El jaque y el jaque mate son los conceptos más fundamentales del ajedrez. Mientras que todas las demás reglas definen cómo se mueven las piezas y qué maniobras especiales son posibles, el jaque y el jaque mate definen el objetivo del juego: atrapar al rey rival en una posición de la que no pueda escapar.
El jaque: amenaza directa al rey
Un rey está en jaque cuando una o más piezas rivales lo atacan directamente, es decir, cuando una pieza enemiga podría capturarlo en el siguiente movimiento si no se hace nada al respecto.
Cuando se produce un jaque, el jugador que lo da debe anunciarlo. Esto es obligatorio en muchos torneos por cortesía, aunque en competición formal la responsabilidad de detectarlo recae en el jugador que lo recibe.
El jugador que recibe el jaque no puede realizar ningún movimiento que no sea salir de él. Hay exactamente tres formas de hacerlo:
- Mover el rey a una casilla donde no esté atacado por ninguna pieza rival.
- Capturar la pieza que está dando jaque.
- Interponer una pieza propia entre el rey y la pieza atacante. Esta opción solo es posible cuando el jaque lo da una pieza que ataca a distancia (torre, alfil o dama) y hay casillas disponibles entre ambas piezas. No es posible bloquear el jaque de un caballo.

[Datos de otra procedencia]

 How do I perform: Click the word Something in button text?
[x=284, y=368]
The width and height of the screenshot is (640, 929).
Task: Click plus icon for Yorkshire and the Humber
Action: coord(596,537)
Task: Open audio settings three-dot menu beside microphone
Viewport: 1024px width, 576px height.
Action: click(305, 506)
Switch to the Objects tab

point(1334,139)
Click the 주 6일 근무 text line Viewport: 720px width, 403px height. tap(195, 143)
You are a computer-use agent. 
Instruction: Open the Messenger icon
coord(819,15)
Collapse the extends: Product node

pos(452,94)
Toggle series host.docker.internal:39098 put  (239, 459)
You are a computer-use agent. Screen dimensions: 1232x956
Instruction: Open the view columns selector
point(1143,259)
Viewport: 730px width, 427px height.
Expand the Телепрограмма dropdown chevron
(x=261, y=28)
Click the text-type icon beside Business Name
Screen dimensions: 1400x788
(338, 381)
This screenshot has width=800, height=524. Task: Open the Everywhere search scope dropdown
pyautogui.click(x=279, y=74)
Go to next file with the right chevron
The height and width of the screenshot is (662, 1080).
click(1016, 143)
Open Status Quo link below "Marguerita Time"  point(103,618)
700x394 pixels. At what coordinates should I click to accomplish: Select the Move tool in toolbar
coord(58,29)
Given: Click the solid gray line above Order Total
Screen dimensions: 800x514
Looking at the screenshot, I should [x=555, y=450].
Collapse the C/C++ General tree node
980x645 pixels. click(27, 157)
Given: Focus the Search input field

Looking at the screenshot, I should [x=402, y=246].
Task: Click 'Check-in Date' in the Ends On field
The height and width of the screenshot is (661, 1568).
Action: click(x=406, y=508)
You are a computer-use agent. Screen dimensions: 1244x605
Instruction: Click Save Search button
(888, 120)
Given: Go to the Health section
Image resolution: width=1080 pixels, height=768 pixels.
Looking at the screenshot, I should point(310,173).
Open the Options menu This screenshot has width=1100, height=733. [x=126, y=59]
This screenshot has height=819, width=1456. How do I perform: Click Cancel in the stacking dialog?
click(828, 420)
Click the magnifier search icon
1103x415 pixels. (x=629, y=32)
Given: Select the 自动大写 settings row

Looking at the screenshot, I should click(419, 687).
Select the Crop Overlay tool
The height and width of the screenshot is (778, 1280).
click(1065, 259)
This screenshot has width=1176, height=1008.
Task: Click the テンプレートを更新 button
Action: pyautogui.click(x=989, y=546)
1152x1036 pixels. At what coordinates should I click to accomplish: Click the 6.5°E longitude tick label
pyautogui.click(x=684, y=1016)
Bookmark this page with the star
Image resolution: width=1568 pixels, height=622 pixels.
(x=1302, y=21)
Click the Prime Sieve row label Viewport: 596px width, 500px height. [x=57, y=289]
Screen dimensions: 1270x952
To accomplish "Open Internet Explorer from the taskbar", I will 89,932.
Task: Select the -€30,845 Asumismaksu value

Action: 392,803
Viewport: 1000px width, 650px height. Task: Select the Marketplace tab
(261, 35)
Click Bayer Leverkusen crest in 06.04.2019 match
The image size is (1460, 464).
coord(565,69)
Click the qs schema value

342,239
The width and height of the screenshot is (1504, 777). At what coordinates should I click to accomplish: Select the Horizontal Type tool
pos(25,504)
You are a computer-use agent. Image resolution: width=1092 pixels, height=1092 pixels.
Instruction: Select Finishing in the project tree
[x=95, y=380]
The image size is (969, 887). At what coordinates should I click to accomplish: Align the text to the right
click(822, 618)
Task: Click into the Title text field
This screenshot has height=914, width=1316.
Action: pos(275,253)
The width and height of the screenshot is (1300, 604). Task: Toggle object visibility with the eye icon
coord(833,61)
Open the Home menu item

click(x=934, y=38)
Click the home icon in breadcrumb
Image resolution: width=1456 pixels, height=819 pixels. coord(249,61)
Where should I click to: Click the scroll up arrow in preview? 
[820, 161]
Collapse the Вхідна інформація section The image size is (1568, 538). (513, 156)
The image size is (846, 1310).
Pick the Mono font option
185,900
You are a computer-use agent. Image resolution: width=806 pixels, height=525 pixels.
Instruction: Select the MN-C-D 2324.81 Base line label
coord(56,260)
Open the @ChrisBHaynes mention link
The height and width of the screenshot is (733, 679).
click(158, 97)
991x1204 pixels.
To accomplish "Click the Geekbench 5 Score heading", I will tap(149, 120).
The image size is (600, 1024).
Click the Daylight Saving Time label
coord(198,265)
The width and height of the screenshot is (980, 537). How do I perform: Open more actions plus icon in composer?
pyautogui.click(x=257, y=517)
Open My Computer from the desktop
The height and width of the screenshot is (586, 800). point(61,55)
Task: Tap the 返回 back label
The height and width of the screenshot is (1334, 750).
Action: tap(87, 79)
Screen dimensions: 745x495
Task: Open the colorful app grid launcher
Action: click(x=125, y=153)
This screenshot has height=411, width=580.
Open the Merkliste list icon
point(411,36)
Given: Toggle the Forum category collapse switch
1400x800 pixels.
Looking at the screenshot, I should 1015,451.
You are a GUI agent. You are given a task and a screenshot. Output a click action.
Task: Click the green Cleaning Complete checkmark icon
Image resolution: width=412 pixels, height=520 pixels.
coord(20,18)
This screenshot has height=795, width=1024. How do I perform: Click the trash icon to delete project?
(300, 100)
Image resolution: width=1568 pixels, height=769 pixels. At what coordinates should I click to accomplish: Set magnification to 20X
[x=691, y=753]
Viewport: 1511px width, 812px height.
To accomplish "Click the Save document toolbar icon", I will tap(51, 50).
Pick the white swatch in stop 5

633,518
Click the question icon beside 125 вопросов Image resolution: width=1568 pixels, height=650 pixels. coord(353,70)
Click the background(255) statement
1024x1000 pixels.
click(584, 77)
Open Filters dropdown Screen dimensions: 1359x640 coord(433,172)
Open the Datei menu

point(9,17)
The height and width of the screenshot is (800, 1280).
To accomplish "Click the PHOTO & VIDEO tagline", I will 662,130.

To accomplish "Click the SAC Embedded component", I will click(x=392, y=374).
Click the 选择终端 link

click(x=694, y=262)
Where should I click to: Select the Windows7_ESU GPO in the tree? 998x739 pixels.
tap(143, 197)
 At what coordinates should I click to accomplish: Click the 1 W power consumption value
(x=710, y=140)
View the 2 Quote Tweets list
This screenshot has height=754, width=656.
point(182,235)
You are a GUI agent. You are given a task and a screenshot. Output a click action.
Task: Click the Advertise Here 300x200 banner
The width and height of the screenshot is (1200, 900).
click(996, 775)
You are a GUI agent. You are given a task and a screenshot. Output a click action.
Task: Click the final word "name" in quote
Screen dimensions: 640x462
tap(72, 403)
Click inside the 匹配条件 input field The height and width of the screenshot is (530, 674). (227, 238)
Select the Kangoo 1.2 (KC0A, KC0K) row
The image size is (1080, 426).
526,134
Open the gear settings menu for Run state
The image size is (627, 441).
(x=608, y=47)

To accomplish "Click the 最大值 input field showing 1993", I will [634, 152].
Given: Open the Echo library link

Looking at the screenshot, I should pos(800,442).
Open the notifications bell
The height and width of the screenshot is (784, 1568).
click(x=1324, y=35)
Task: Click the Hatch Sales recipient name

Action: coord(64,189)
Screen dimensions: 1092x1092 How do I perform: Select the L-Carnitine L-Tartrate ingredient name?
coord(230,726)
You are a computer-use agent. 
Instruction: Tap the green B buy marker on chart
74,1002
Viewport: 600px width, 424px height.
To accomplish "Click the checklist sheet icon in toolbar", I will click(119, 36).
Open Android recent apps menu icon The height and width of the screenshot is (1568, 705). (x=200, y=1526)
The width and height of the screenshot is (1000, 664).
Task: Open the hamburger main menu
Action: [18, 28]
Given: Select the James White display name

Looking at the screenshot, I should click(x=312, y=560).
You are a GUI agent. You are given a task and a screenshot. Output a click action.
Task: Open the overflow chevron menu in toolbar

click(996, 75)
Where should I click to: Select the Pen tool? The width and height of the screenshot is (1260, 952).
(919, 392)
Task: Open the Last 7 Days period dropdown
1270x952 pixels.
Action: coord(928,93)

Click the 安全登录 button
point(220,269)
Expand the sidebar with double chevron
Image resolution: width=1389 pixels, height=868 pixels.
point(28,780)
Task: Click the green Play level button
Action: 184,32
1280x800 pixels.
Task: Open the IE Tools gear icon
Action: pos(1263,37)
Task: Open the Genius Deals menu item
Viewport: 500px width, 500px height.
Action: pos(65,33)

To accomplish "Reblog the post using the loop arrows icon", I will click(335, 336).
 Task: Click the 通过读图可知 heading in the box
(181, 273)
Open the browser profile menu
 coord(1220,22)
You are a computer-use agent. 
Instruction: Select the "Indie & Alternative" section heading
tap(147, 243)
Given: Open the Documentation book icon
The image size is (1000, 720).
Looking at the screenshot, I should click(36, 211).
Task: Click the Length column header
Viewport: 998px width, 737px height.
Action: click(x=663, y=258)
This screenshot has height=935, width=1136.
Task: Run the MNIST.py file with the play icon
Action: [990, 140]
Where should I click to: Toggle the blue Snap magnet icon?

El jaque mate: el objetivo del juego
El jaque mate ocurre cuando el rey está en jaque y no existe ningún movimiento legal para salir de esa situación: el rey no puede moverse a ninguna casilla segura, ninguna pieza puede interponerse y la pieza atacante no puede ser capturada. Cuando se produce un jaque mate, la partida termina inmediatamente y el jugador que lo recibe pierde.
El jaque mate es el objetivo final del ajedrez. Todo el desarrollo de la partida, desde la apertura hasta el final, está orientado a crear las condiciones para dar jaque mate al rey rival, o bien a evitar recibirlo.
Jaque doble: la amenaza más peligrosa
Un caso especialmente poderoso es el jaque doble, en el que dos piezas rivales atacan al rey simultáneamente. En esta situación, la única salida posible es mover el rey, ya que es imposible capturar o bloquear dos piezas a la vez. Los jaques dobles son frecuentemente decisivos en combinaciones tácticas.
Jaque descubierto
El jaque descubierto ocurre cuando una pieza se mueve y al hacerlo descubre el ataque de otra pieza propia sobre el rey rival. Es una de las armas tácticas más eficaces del ajedrez, ya que el movimiento de la pieza que “descubre” puede usarse a su vez para amenazar otra pieza rival, creando una situación en la que el adversario no puede defender ambas amenazas a la vez.
Diferencia entre jaque, jaque mate y ahogado
Es fundamental no confundir el jaque mate con el ahogado. El ahogado ocurre cuando el jugador cuyo turno es no tiene ningún movimiento legal, pero su rey no está en jaque. En este caso la partida termina en tablas (empate), no en victoria. Esta distinción es crucial y puede ser la diferencia entre ganar y empatar en un final muy ajustado.